SINCE Auberon Waugh's departure for heaven, life has lost some of its sparkle with no one left to mock officialdom's idiotic statistics. Recently, we learnt that one in five adults is now "obese", which is apparently a lot more than 20 years ago. You could have fooled me.

Certainly, lots of people would like to lose a bit of weight, but from the perspective of a doctor's surgery, I don't think of my patients as being fatter than they were, or consider that every fifth one through the door is life-threateningly obese.

No. This latest "shock report" is part of a well-established and offensive tradition among health do-gooders of portraying the public as being variously fat, ignorant and lazy slobs who have to be bullied by their betters into changing their ways.

Whenever I have been bothered to examine the statistics behind these claims, they have invariably turned out to be deliberately misleading - and there's no reason why this latest lot should be an exception.

Mr GT from Bristol - cheerfully active in winter, gloomy in the summer - is not alone. His is a typical case (though I have never seen it before) of reverse Seasonal Affective Disorder (SAD), that curious depressive illness associated with the short days and lack of sunshine in the winter months. The symptom of reverse SAD, however, is not lack of sunshine but too much, especially when associated with high temperatures. As Mrs JW from Bedford writes: "I'm not saying I like the extra hours of darkness in winter, but it is a small price to pay for cooler temperatures. In spring, autumn and winter I'm a busy, happy 57-year-old, but as soon as the temperature soars in summer, I am a worn-out, grumpy old crock."

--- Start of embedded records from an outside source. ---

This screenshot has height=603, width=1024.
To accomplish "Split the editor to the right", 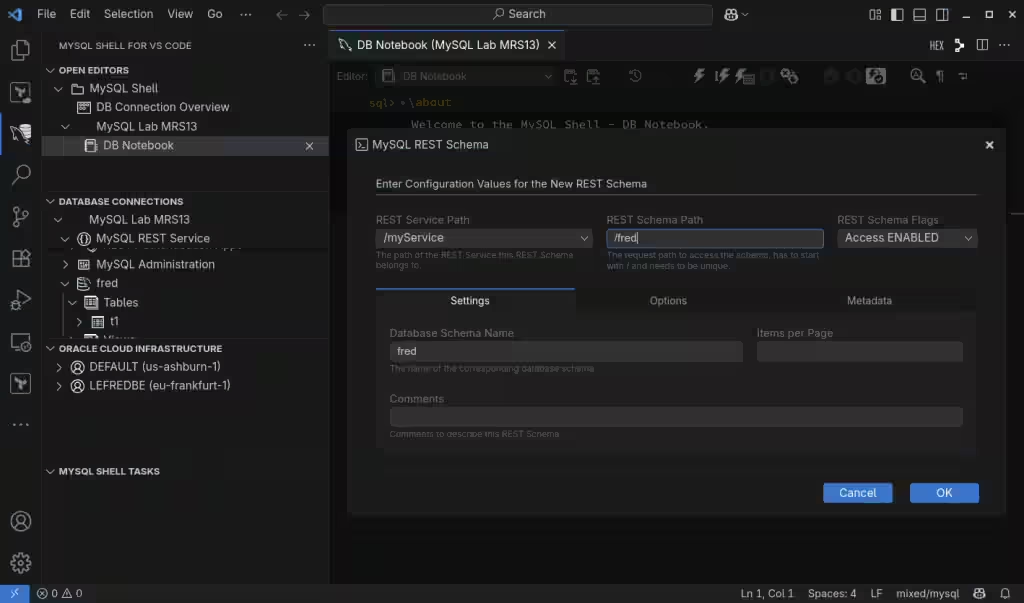I will pos(982,46).
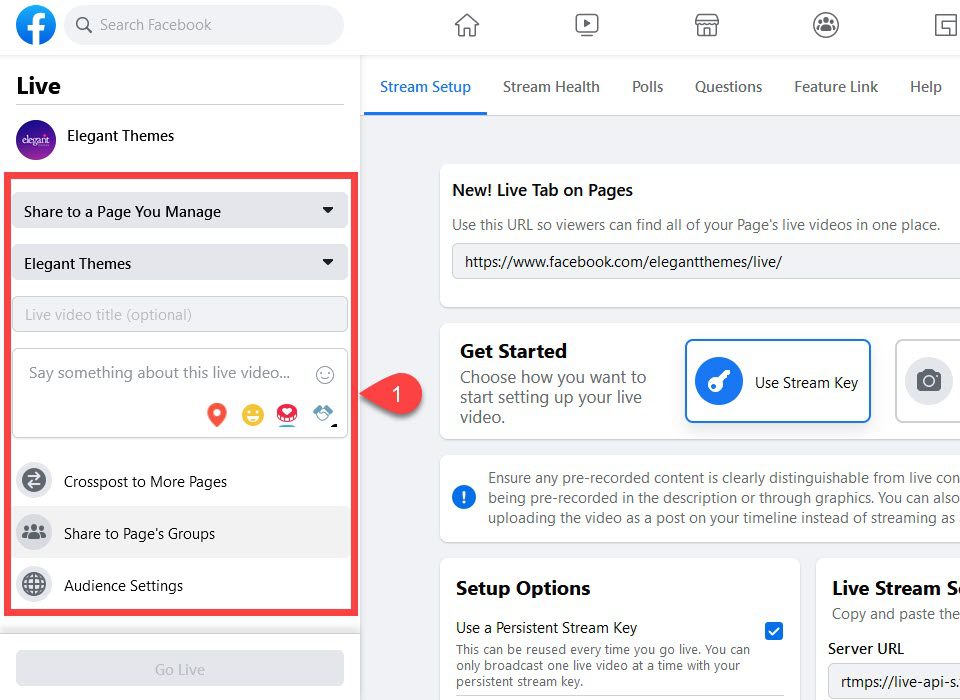Add a location with the check-in pin icon
The height and width of the screenshot is (700, 960).
pos(216,414)
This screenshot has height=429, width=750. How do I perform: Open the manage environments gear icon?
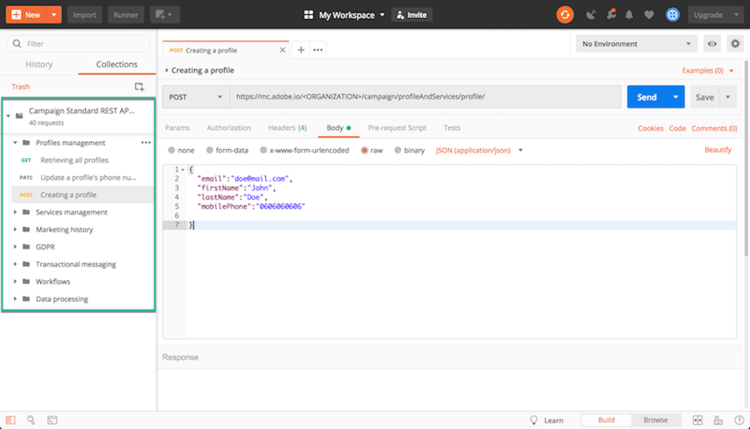tap(735, 44)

For most, moving to a colder climate is not an option. There is a report of a woman whose mental state improved after five days of taking long cold showers every few hours. Standard anti-depressive medication during the summer months may help, and a couple of readers recommend St John's wort.

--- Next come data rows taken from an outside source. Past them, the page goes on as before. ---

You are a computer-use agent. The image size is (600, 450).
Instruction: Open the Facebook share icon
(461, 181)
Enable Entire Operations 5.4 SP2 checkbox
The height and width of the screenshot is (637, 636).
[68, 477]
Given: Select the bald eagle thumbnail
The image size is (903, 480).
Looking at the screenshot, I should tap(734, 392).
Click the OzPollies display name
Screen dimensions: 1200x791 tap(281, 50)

There have also been some further suggestions for Mr RC from Dorset about the kipper smell attributed two weeks ago to the light fitting on his desk. The first is "fish odour syndrome" - an inherited disorder of protein metabolism that is usually first noted in infants, but may not present itself until adulthood, when it probably accounts for about 10 per cent of those afflicted with malodour and who are frequently told their problem is "psychological" or they should improve their personal hygiene. Treatment requires a restrictive diet with no fish, for reasons to do with absorption of the offending proteins through the gut wall, and some may benefit from antibiotics. The other suggested sources for the kipper smell are a "smelly" tummy button and a "jam" of sweat and dead skin that may collect on the inner aspects of a wristwatch.

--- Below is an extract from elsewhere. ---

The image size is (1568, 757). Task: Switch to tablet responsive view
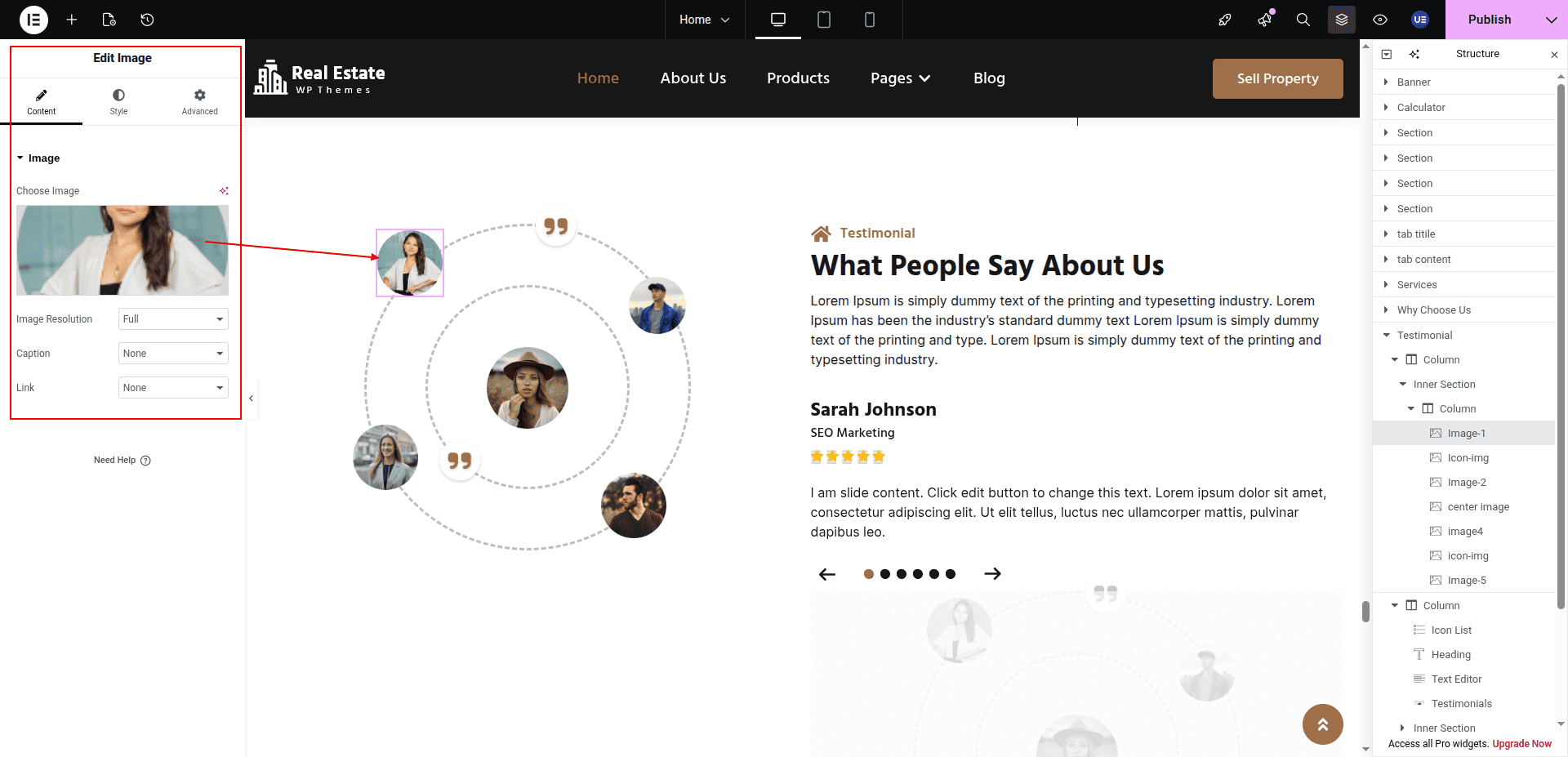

The "mystery syndromes" featured in this column, I discover, have become quite famous with doctors, who have been overheard in hospital canteens arguing the toss of what their cause might be. Here is a further brace - unusual variants of the two common problems: chest pain and headache.

Mrs MA from Oxford, writing on behalf of her sister-in-law, reports that for several years she has suffered stabbing pains that make her catch her breath, first on the left back side of the chest and then moving around to the front, associated with "pains going up both sides of the neck from behind the ear into the head". During these episodes, which can last up to five days, "she feels extremely ill, cannot remain in bed at night" and "does not know what to do with herself".

Mrs D M from Penarth, writing on behalf of her husband, seeks advice for the daily headache he has experienced for the past 18 months: "It starts as a buzzing, stuttering sensation that develops into a constant pain." He has been told by a neurologist that he has "cramp of the scalp muscle". Painkillers and muscle relaxants are ineffective and no other precipitating factor has been identified.